The second pillar is the part of the pension system where people save their own money for retirement. Its importance is growing mainly because the population is aging and state pensions are increasingly burdened.
The planned changes from 2029 are supposed to bring a simpler and more flexible way of paying out savings, so that savers can better adapt their pension to their needs.
With effect from January 1, 2029, the payment phase is changed according to Act no. 310/2024 Coll. After applying for a pension, the saver will be able to withdraw half of the saved amount in the form of program withdrawal. This amount will be paid for a certain period of time, which depends on the average life expectancy of people of that age. The money will be paid out by the pension management company.
Change of payout phase
From January 1, 2029 the method of paying the pension from II is changing. pillar according to Act no. 310/2024 Coll. This change will affect people who apply for a pension only after this date.
After retirement, the saver will be able to withdraw half of the saved amount gradually. The money will be paid to him for a certain period of time, which depends on the average life expectancy at his age. This part will be paid by the pension management company (DSS).
The other half of the savings will be earmarked for a lifetime pension. This ensures that the saver has an income for the rest of their life and does not spend all the money too soon. This new system combines greater freedom in withdrawing money with the security of a regular income in old age.

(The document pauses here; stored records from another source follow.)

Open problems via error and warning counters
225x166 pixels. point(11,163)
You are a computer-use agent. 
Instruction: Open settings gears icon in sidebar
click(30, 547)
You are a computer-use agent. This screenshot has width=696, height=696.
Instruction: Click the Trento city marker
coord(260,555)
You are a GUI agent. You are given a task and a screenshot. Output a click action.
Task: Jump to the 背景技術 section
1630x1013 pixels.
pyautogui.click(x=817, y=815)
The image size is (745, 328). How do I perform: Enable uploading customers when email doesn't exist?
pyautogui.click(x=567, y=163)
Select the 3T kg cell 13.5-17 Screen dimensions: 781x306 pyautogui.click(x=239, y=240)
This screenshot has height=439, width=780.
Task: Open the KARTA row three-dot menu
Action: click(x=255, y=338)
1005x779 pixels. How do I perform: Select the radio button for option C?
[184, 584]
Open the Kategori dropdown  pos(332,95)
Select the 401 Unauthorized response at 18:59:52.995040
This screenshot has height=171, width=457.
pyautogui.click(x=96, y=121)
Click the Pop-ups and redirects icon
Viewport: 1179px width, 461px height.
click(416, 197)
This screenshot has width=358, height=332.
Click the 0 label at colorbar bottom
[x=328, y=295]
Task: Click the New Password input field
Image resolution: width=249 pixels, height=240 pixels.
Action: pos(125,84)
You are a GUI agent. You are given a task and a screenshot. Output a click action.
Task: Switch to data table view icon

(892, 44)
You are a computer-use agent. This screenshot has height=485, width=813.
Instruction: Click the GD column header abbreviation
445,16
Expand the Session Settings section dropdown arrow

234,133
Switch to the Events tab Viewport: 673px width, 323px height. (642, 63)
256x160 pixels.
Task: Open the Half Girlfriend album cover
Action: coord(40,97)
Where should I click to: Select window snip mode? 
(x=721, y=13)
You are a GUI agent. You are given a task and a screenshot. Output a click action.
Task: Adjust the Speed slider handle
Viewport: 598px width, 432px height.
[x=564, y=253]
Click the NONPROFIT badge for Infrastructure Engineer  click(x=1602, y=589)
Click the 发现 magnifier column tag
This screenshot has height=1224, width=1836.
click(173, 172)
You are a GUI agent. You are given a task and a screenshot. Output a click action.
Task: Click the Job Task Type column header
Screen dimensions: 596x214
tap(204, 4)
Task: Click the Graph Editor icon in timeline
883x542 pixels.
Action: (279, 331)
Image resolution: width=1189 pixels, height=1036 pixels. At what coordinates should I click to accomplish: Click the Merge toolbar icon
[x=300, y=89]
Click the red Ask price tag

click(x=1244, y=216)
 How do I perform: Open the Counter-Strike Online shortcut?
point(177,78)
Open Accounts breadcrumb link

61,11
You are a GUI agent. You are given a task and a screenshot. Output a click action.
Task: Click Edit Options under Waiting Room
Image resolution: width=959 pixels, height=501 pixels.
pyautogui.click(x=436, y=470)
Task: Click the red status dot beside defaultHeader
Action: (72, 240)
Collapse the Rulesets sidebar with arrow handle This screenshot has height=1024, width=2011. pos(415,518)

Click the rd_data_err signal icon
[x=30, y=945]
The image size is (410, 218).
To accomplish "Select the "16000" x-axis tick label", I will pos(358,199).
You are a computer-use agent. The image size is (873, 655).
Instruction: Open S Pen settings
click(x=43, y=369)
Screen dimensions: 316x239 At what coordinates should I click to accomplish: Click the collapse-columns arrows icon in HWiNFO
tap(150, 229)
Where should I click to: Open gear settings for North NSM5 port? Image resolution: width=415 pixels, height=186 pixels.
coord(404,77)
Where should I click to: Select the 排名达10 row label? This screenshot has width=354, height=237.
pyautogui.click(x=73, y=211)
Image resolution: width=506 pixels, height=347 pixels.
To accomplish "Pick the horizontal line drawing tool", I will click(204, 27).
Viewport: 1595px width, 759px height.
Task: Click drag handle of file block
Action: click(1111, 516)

There is also the option of withdrawing money more flexibly, i.e. setting the payout according to your own needs. However, this option will only be available to those who already have sufficient income for life (for example, from a state pension or other sources). Their total pension must be higher than the so-called reference amount, which is approximately the average old-age pension.
It is also important that if someone applies for a pension before December 31, 2028, they will be covered by the old system. The new rules therefore only apply to new pensioners from 2029.
Current status until 2029
Currently, people in II. pillars they save part of the pension contributions to their own account, from which they will be paid a pension later.
This money is invested in pension funds managed by pension management companies. As a result, a person has a pension in old age from two sources, namely from the Social Insurance Company and from his own savings.
II. the pillar has two main phases. In the first, savings phase, the saver gradually creates savings and can choose where his money will be invested. In the second, payment phase, these savings will begin to be paid out in the form of a pension. The amount of the pension depends mainly on how much a person has saved and how his money has been valued.
At present, the saver has quite a lot of freedom. He can choose between a lifetime pension, a temporary pension or a program withdrawal. When choosing a program, you can set the amount and duration of the payout. However, this option is conditional on having sufficient income from other pensions (above the reference amount).
Pensions from II. pillars are not taxed and there is also protection of savings in the form of a guarantee. The pension is applied for through Social Insurance or DSS, while the saver receives offers and chooses the one that suits him best.